▶ [QUOTED PASSAGE]
————————

The present Thesis focuses on the development of a methodology for
modelling the dynamics of a solid of revolution rotating about its
main axis. The proposed technique is especially adequate to be
applied in the dynamic simulation of this type of bodies when they
interact with non-rotating structures. In this document, different
increasingly complex models are presented which conclude with the
application to a flexible rotating railway wheelset.

The first case analysed corresponds to the study of the dynamics
of a spinning pinned-pinned Rayleigh beam. The free and forced
responses have analytical solutions, and they are characterized
through an only adimensional parameter. The free response
trajectory of points of the beam is identified as the
superposition of hypotrochoid curves.

In the core of the document, a methodology for solids of
revolution is presented which is based on arbitrary
lagrangian--eulerian modal synthesis. It is demonstrated for
solids of revolution that it is possible to define a
transformation of the classic lagrangian modal coordinates into
the eulerian ones, which leads to an efficient computational
formulation. This method only can be applied analytically to
beams, therefore a numerical procedure based on finite elements is
developed for general geometries of revolution.

The validation of the proposed method is performed through the
development of the equations for a spinning pinned-pinned
cylinder. This case is benchmarked by means of three different
approaches: the corresponding one to modal synthesis obtained
analytically, the numerical analogue of the former, and a spinning
pinned-pinned Rayleigh beam. The equations of motion of the
free-ends spinning cylinder are also obtained, with the purpose of
showing a more complex response.

In the final part of the document, the equation of motion of a
rotating railway wheelset and its dynamic response are studied and
compared with the non-rotating behaviour of this solid. Finally,
the wheelset model is implemented in a global railway
vehicle--track model. Results of the complete system are obtained
for two cases: the impact due to a wheel flat, and a vehicle
running on a corrugated track. The contact forces derived from the
proposed model are compared with those obtained by using rigid
wheelsets and non-rotating wheel.

————————

▶ [DATA ENTRIES]

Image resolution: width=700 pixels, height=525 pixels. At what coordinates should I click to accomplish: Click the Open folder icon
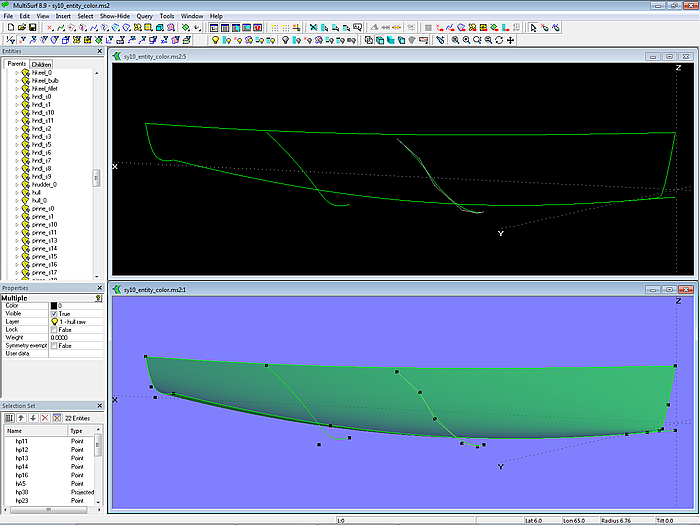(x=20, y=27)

————————

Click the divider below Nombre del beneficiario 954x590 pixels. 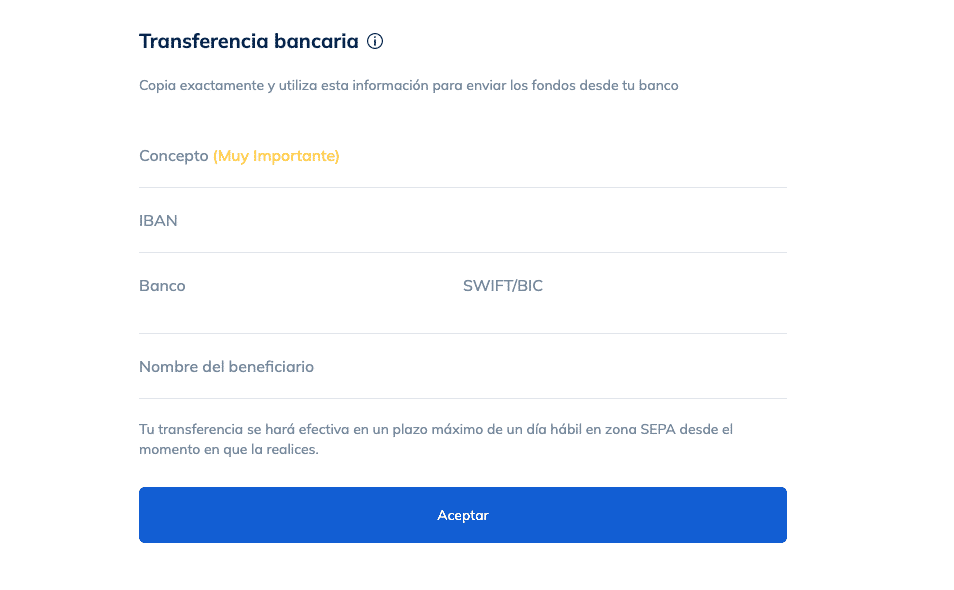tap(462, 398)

————————

▶ [CHALLENGE 1]
Summarize the thesis abstract in two sentences.
▶ [CHALLENGE 2]
Reproduce word for word the part of the thesis abstract that begins at the words "In the final" and stops after the words "and non-rotating wheel.".
The items have no connection to the thesis abstract.

▶ [RESULT 1]
The thesis abstract describes a methodology for modeling the dynamics of a solid of revolution rotating about its main axis, based on arbitrary Lagrangian–Eulerian modal synthesis, with a finite element procedure developed for general geometries of revolution. The models grow more complex, from a spinning pinned-pinned Rayleigh beam to a validated spinning cylinder to a flexible rotating railway wheelset, which is implemented in a vehicle–track model and studied for a wheel flat impact and for a vehicle running on a corrugated track.

▶ [RESULT 2]
In the final part of the document, the equation of motion of a
rotating railway wheelset and its dynamic response are studied and
compared with the non-rotating behaviour of this solid. Finally,
the wheelset model is implemented in a global railway
vehicle--track model. Results of the complete system are obtained
for two cases: the impact due to a wheel flat, and a vehicle
running on a corrugated track. The contact forces derived from the
proposed model are compared with those obtained by using rigid
wheelsets and non-rotating wheel.